The issue is either:
* whatever the parser is doing is already trivially tail recursive, but not expressed in C in a way that doesn't consume stack. In this case it's trivial, but perhaps tedious, to convert it to a form that doesn't use unbounded resources.
* whatever the parser is doing uses the intermediate results of the recursion, and hence is not trivially tail recursive. In this case any reformulation of the algorithm using different language constructs will continue to use unbounded resources, just heap instead of stack.
> Any recursive function can be transformed into a tail recursive form, exchanging stack allocation for heap allocation.
Can't all recursive functions be transformed to stack-based algorithms? And then, generally, isn't there a flatter resource consumption curve for stack-based algorithms, unless the language supports tail recursion?
E.g. Python has sys.getrecursionlimit() == 1000 by default, RecursionError, collections.deque; and "Performance of the Python 3.14 tail-call interpreter":
https://news.ycombinator.com/item?id=43317592
> Can't all recursive functions be transformed to stack-based algorithms?
Yes, you can explicitly manage the stack. You still consume memory at the same rate, but now it is a heap-allocated stack that is programmatically controlled, instead of a stack-allocated stack that is automatically controlled.
The issue is either:
* whatever the parser is doing is already tail recursive, but not expressed in C in a way that doesn't consume stack. In this case it's trivial, but perhaps tedious, to convert it to a form that doesn't use unbounded resources.
* whatever the parser is doing uses the intermediate results of the recursion, and hence is not trivially tail recursive. In this case any reformulation of the algorithm using different language constructs will continue to use unbounded resources, just heap instead of stack.
It's not clear how the issue was fixed. The only description in the blog post is "It used the same mechanism of delayed interpretation" which suggests they didn't translate the existing algorithm to a different form, but changed the algorithm itself to a different algorithm. (It reads like they went from eager to lazy evaluation.)
Either way, it's not recursion itself that is the problem.

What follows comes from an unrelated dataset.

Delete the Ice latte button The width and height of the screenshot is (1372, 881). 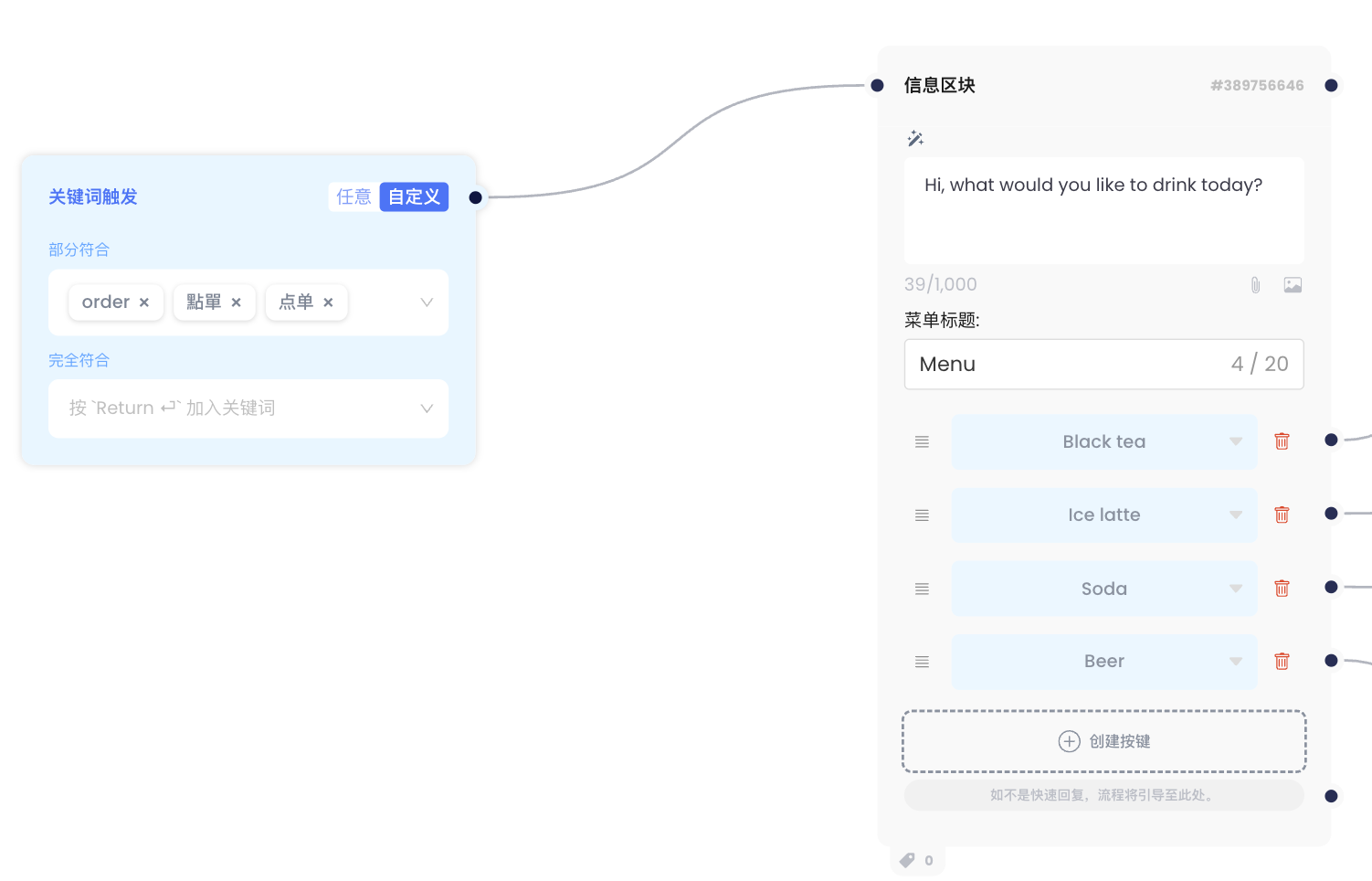pyautogui.click(x=1282, y=515)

> You still consume memory at the same rate, but now it is a heap-allocated stack that is programmatically controlled, instead of a stack-allocated stack that is automatically controlled
To be precise; with precision:
In C (and IIUC now Python, too), a stack frame is created for each function call (unless tail call optimization is applied by the compiler).
To avoid creating an unnecessary stack frame for each recursive function call, instead create a collections.deque and add traversed nodes to the beginning or end enqueued for processing in a loop within one non-recursive function.
Is Tail Call Optimization faster than collections.deque in a loop in one function scope stack frame?
Yes, that is basically it. A tail call should be the same jump instruction as a loop, but performance really depends on the language implementation and is hard to make general statements about.
This is just nonsense. The issue is doing an unbounded amount of resource consuming work. Don't do an unbounded amount of resource consuming work, regardless of whether that work is expressed in a recursive or iterative form.
Any recursive function can be transformed into a tail recursive form, exchanging stack allocation for heap allocation. And any tail recursive program can be transformed into a loop (a trampoline). It's really not the language construct that is the issue here.